WORK TO COMPLETE: Can you resume the forum thread below about the Remington Mohawk 600 recall, picking up after its last sentence?

* BEGIN EXTRACT PROVIDED *

# Remington Mohawk 600 defect/recall



## Johnboat (Jun 7, 2004)

I didnt want to hijack the other thread, but somewhere in the fuzzy back of my lawyer brain I remembered that this particular rifle was the subject of a pretty famous product liability suit many years ago. So I googled it and Remington has a safety modification procedure for this rifle.


----------



## willydavenport (Jun 4, 2004)

If I remember correctly, didn't some of them have a problem with going off when you switched from safety to fire??


----------



## DukCutter (Mar 6, 2008)

The trigger that remington manufactured was bascially a plastic one. It had **** parts and as I have heard people had trouble with the gun going off unexplainably making it very dangerous. Remington did a recall and had the trigger assembly replaced on any that were turned in to do so. I must admit, I haven't sent mine in. I have an old 243 600 and I love it. IMO next to a ranch rifle or AR15 as far as size goes this is a great truck weapon.


----------



## McBuck (Mar 24, 2006)

My first deer rifle was a Mohawk 600 in .243 that I got around 1975. They did have a problem with the safety/trigger and there was a recall. We sent mine in at that time and had the repair made although we had never had any problem with it. 

It was one fine shooting gun. My Dad and I killed I don't know how many deer, pigs, coyotes, etc. with it over the years. Sadly, my parents' apartment burned last November and they had to go to a hotel. My Dad had rescued most of his guns from the apartment and had them in his minivan covered by a blanket in the back. They didn't get to hotel till late and he didn't take the time to haul of them up to the room (keep in mind he is 82). I am sure you can see how this story is going... Yep...someone broke into his van that night and stole most of his guns along with some other items. The old trusty .243 was gone. 

My poor old folks had already suffered a devastating loss in the fire and then some *&%# had to go an steal from them, too. Some people...


----------



## CHARLIE (Jun 2, 2004)

Yes they had a recall years ago...I caint remember someone tell me. Was the 600 or 660 the all steel model no plastic. 

Charlie


----------



## Haute Pursuit (Jun 26, 2006)

Yeah it was a certain range of serial numbers, not all of them. It had to do with the falling block safety engaging the trigger because of a small burr on the trigger mechanism if I remember right. I had mine back then and it wasn't affected by the recall.


----------



## S-3 ranch (May 26, 2004)

*ditto on mine*

mine went off twice before we sent it in , i still is ok never had any problems since


McBuck said:


> My first deer rifle was a Mohawk 600 in .243 that I got around 1975. They did have a problem with the safety/trigger and there was a recall. We sent mine in at that time and had the repair made although we had never had any problem with it.
> 
> It was one fine shooting gun. My Dad and I killed I don't know how many deer, pigs, coyotes, etc. with it over the years. Sadly, my parents' apartment burned last November and they had to go to a hotel. My Dad had rescued most of his guns from the apartment and had them in his minivan covered by a blanket in the back. They didn't get to hotel till late and he didn't take the time to haul of them up to the room (keep in mind he is 82). I am sure you can see how this story is going... Yep...someone broke into his van that night and stole most of his guns along with some other items. The old trusty .243 was gone.

* END EXTRACT PROVIDED *
* BEGIN DATA ENTRIES *

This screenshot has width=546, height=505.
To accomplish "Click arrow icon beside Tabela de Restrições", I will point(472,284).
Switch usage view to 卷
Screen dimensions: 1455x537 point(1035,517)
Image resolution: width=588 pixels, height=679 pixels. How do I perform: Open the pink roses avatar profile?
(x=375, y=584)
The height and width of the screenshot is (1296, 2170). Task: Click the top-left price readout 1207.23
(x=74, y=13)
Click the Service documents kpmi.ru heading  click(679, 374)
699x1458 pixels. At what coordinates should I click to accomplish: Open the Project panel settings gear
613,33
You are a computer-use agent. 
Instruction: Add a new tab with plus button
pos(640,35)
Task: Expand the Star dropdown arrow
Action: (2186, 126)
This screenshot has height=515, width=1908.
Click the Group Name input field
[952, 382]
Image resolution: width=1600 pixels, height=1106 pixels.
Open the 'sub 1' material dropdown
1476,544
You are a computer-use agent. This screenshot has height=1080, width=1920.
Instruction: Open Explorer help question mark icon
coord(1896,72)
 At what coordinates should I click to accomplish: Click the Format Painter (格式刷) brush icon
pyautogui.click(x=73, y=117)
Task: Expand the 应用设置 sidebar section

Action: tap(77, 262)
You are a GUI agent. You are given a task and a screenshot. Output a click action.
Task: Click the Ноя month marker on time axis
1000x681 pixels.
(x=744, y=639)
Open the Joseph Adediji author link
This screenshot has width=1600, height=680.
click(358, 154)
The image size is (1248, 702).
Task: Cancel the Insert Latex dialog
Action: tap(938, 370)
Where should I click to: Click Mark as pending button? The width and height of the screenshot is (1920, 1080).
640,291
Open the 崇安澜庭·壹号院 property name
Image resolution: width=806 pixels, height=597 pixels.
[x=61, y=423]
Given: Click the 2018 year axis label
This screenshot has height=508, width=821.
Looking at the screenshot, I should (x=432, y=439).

* END DATA ENTRIES *

RESULT FOR THIS EXERCISE:
> 
> My poor old folks had already suffered a devastating loss in the fire and then some *&%# had to go an steal from them, too. Some people...


----------



## gundoctor (May 20, 2004)

I don't remember the serial number range on the XP100, but all 600 and 660 with no letter prefix or a "A" prefix to the serial number, were subject to the recall.
I can remember doing 25 recalls in one day back in the late 70s.
The trigger they replaced the original with, was the same as the 700.
Contrary to what has been posted in this thread, plastic parts wasn't the problem.

Remington will still do the recall for no charge on any gun that hasn't been through the recall. If you have a XP100, 600, or 660 and wish to find out if its subject to the recall, call Remington and give them the serial number. They'll be happy to help you. 
I don't have it anymore, but Remington has a 800 number.


----------



## Johnboat (Jun 7, 2004)

*Remington website has the information*

I could have been more clear. I googled "Remington Mohawk 600 litigation defect" and got a listing for the page on Remington's website that discusses the "safety modification". Its all there for the reading.


----------



## srmtphillips (Oct 3, 2007)

Had one in a 6mm. Loser brother took it and hawked it a few years ago. Great gun. Never had a problem, but almost all older model Remingtons, including the 700's are subject to that very problem. My father-in-law is a game warden and has investigated numerous hunting accidents where that very thing did happen. Take them to a good gunsmith and have them checked.


----------



## gundoctor (May 20, 2004)

Had a man PM me today asking if he should get the recall done on his 600, since it had already been to a gunsmith for trigger work and that gunsmith should have noticed if there was a problem.
I advised him he should get the recall done if the rifle was one that was covered by it, because lots of gunsmiths(including me) had done lots of trigger work before the recall came out and we had never seen a problem. 
Then there is the best reason for getting the recall done. If its not done and something bad happens because the recall wasn't done, that would be hard to live with.


----------



## zrem32 (Jan 24, 2005)

Thanks for this post, have a 600 6mm that Bonnies has been using for the last 4 years that she loves to shoot and last year it miss fired twice. Will definitely look into this recall. It was sent in to be checked, but nothing was mentioned of a recall.


----------



## Stumpgrinder (Feb 18, 2006)

Hey Zrem, pull another stick outta that arsenal of yours and let BK shoot that. Hell, she's the only one of yall willing to bust a cap around that ranch of yalls anyway as far as I can tell.

You shouldnt have sold that mohawk 243 I sold ya. Now ya done gone and replaced it with a problem child. LOL


----------



## JD761 (Jun 7, 2006)

I've had a Mohawk 600 .243 for 26 years. Shot hundreds of rounds through it, and never had any problem. I'll check the serial number with Remington anyway.


----------



## drifterpro (Jul 6, 2004)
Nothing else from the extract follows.